I dissent from the court’s judgment and from two parts of the court’s opinion. First, I am unwilling to conclude from a silent record that a United States District Judge, although temporarily unable to speak, abandoned his responsibility and did not preside over a trial at which he was present. From the record, we simply can not rule out the possibility that the magistrate and judge communicated by writing, by whispers or by signals. Appellant has failed to carry his burden of proving trial court error, and I see no reason to presume the worst about an Article III judge.

Second, while I agree that an incarcerated plaintiff has some right to rely on the clerk and marshals to serve defendants, I cannot agree that the district court erred in declining to grant a continuance in this case. I recognize that plaintiff did something about inquiring about the lack of service, but he did not do much. Certainly, nothing in the record reflects repeated communications to the court to ensure that *1097service was made before trial. Plaintiff was an accomplished and experienced writ writer capable of representing himself. Plaintiff knew well in advance of trial that there was a problem with service; and, in addition, he knew that service on the parties was important. He failed, however, to press for confirmation of service; the record indicates no reason why he could not have easily been more diligent than he was.

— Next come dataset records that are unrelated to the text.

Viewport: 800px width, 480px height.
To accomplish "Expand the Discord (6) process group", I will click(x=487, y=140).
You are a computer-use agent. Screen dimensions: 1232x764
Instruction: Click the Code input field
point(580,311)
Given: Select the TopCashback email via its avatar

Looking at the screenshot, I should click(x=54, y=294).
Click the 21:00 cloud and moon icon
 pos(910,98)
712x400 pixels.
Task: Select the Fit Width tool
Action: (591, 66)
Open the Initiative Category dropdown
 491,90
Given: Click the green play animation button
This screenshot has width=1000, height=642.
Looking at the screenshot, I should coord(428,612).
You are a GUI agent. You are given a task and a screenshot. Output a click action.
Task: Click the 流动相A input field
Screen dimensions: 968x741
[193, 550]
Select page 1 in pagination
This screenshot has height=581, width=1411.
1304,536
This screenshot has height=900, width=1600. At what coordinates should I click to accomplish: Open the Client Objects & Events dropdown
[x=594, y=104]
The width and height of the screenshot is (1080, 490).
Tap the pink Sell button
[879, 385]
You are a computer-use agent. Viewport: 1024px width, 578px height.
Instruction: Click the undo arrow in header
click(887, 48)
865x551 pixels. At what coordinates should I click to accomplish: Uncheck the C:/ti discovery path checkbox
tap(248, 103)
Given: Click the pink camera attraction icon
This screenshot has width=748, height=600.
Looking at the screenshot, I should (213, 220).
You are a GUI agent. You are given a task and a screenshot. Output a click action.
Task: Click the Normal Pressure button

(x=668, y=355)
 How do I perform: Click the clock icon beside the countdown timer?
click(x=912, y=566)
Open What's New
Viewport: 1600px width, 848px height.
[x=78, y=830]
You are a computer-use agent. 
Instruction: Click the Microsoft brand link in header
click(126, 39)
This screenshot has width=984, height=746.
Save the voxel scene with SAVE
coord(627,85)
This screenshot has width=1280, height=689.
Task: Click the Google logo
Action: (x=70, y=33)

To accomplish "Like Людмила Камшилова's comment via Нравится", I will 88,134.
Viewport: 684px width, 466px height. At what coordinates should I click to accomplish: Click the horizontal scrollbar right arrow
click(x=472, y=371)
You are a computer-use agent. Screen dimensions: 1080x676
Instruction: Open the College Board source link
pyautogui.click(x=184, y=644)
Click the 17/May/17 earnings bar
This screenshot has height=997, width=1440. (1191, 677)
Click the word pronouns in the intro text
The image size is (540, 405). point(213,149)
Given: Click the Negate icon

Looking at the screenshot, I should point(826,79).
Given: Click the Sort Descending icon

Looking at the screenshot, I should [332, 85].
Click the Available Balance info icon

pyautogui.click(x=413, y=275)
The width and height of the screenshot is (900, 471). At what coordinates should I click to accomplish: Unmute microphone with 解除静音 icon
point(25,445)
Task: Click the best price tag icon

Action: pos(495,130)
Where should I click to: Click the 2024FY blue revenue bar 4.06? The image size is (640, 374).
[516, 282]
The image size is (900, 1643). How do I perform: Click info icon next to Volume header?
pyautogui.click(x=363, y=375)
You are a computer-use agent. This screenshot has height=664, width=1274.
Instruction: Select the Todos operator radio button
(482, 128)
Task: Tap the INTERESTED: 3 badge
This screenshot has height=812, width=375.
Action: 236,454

I do not understand how the court can say that plaintiff reasonably believed each defendant had been served. More important, he certainly had reason to believe that service had not been completed. No one told him that marshals or the clerk had effected additional service; and the last information directly on point sent by the court indicated that only defendant Jones had been served. From the time plaintiff notified the court that only one defendant had been ordered served until the day of trial, 32 months had passed in which plaintiff could have pushed for service to be made or for a definitive statement that it had been made; but he never did that. To grant a continuance on the day of trial would have been, as today’s court opinion observes, a considerable inconvenience to many people. I cannot say that the district court abused its discretion or acted arbitrarily in these circumstances. Cf. Romandette v. Weetabix Co., Inc., 807 F.2d 309, 312 (2d Cir.1986) (dismissal of in forma pauperis plaintiff's complaint for lack of service reversed where plaintiff did “everything in his power” to comply with service rules).

I would affirm the judgment of the district court.